MEETING OF THE EXECUTIVE COMMITTEE – The Executive Committee of the Society shall hold its meetings upon call by the President at such time and place as designated by the President. Seven members of the Executive Committee shall constitute a quorum for the transaction of business, and in case a quorum be not present at any meeting called by the President, a less number may adjourn, from time to time, without notice other than by announcement at the meeting, until a quorum of the Executive Committee shall attend such adjourned meeting.

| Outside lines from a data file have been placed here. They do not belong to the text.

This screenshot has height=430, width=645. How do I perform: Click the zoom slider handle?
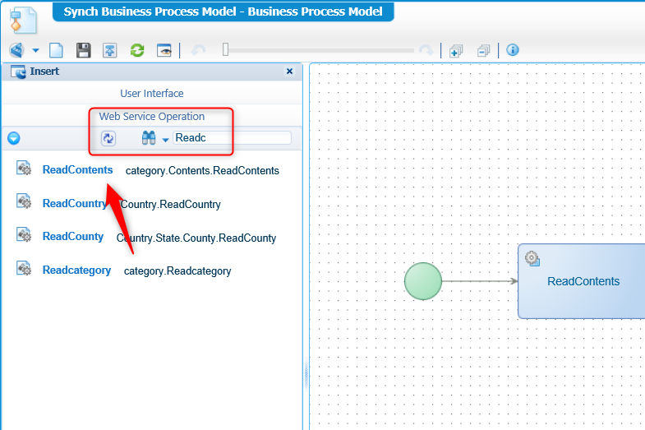coord(225,50)

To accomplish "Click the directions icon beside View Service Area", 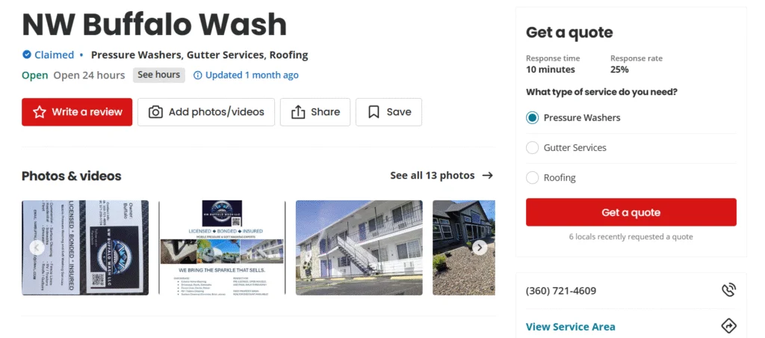I will 728,326.
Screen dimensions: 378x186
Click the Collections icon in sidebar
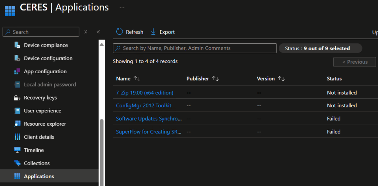(17, 163)
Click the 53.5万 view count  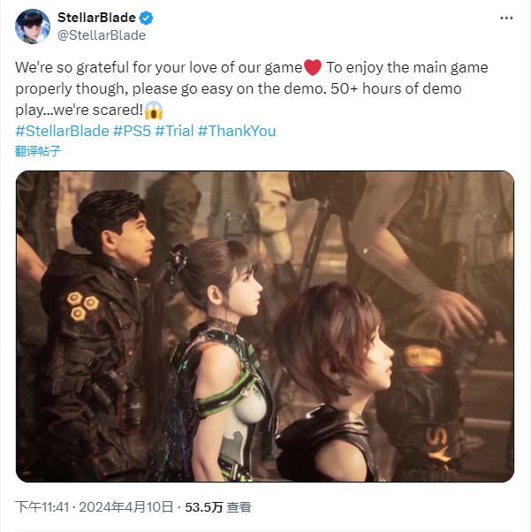click(x=203, y=507)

NOMINATING COMMITTEE – The President each year shall appoint a Nominating Committee by no later than thirty days prior to the annual meeting. An announcement of the membership of the Committee shall accompany the annual meeting notice. Chair of the Nominating Committee shall be the Immediate Past President. If the Immediate Past President is unable to serve as Chair of the Nominating Committee, the President shall appoint a past president who is currently serving as a Principal Clerk or Secretary. In addition to the Chair, the President shall appoint one past president, two Principal Clerks or Secretaries, two Associate members (one of whom is the Immediate Past Associate Vice-President) and one at-large member. If the Immediate Past Associate Vice-President is unable to serve, the President shall appoint a Past Associate Vice-President who is currently serving as an Associate member of the Society. The Nominating Committee shall recommend to the membership persons to be elected to the offices of President-elect, Secretary-Treasurer, Elected-Principal member of the Executive Committee, Associate Vice-President and Elected-Associate member of the Executive Committee. The name of the President-elect shall be recommended by the Nominating Committee for the office of President provided the President-elect is qualified and willing to be recommended.
VACANCIES – In the case of death, resignation, or inability to serve of any officer or member of the Society's Executive Committee, the ranking officer shall submit to the remaining members of the Executive Committee a nomination to fill the vacancy or vacancies for the unexpired term. A majority vote of the remaining members shall confirm appointments to such vacancies.
AMENDMENTS OF BYLAWS – The Bylaws may be amended at any annual meeting of the Society. If a copy of proposed amendments is mailed to the membership with the official notice of the meeting, a majority vote of the members present and voting shall be required for passage. If prior notice is not given, a two-thirds vote of the members present and voting shall be required.